TASK DETAILS
Return the records below word for word, from the line containing "1549x824 pixels. Task: Select" down to the last line of the records, both ends included.

* start DATA ENTRIES *

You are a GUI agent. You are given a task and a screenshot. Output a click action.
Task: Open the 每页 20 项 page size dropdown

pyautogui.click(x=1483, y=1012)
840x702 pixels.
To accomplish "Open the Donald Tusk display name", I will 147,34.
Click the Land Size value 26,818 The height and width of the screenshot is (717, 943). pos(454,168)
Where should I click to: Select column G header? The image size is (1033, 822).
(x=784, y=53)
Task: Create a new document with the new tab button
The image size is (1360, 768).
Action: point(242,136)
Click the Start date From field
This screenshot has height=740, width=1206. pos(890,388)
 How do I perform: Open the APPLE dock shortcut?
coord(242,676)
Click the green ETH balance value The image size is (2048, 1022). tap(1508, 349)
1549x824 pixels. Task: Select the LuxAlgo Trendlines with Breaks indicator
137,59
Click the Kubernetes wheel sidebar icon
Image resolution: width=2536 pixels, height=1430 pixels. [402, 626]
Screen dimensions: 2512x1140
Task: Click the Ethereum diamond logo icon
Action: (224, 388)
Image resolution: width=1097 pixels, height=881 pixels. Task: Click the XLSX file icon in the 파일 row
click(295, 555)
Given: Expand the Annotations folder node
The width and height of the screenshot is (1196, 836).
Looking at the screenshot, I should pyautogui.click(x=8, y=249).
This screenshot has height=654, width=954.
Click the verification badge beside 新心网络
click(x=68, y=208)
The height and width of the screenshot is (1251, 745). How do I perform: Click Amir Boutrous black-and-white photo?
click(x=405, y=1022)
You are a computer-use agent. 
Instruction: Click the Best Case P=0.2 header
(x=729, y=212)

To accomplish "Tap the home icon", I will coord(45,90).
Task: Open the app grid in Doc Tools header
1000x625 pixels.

* end DATA ENTRIES *

TASK ANSWER
1549x824 pixels. Task: Select the LuxAlgo Trendlines with Breaks indicator
137,59
Click the Kubernetes wheel sidebar icon
Image resolution: width=2536 pixels, height=1430 pixels. [402, 626]
Screen dimensions: 2512x1140
Task: Click the Ethereum diamond logo icon
Action: (224, 388)
Image resolution: width=1097 pixels, height=881 pixels. Task: Click the XLSX file icon in the 파일 row
click(295, 555)
Given: Expand the Annotations folder node
The width and height of the screenshot is (1196, 836).
Looking at the screenshot, I should pyautogui.click(x=8, y=249).
This screenshot has height=654, width=954.
Click the verification badge beside 新心网络
click(x=68, y=208)
The height and width of the screenshot is (1251, 745). How do I perform: Click Amir Boutrous black-and-white photo?
click(x=405, y=1022)
You are a computer-use agent. 
Instruction: Click the Best Case P=0.2 header
(x=729, y=212)

To accomplish "Tap the home icon", I will coord(45,90).
Task: Open the app grid in Doc Tools header
1000x625 pixels.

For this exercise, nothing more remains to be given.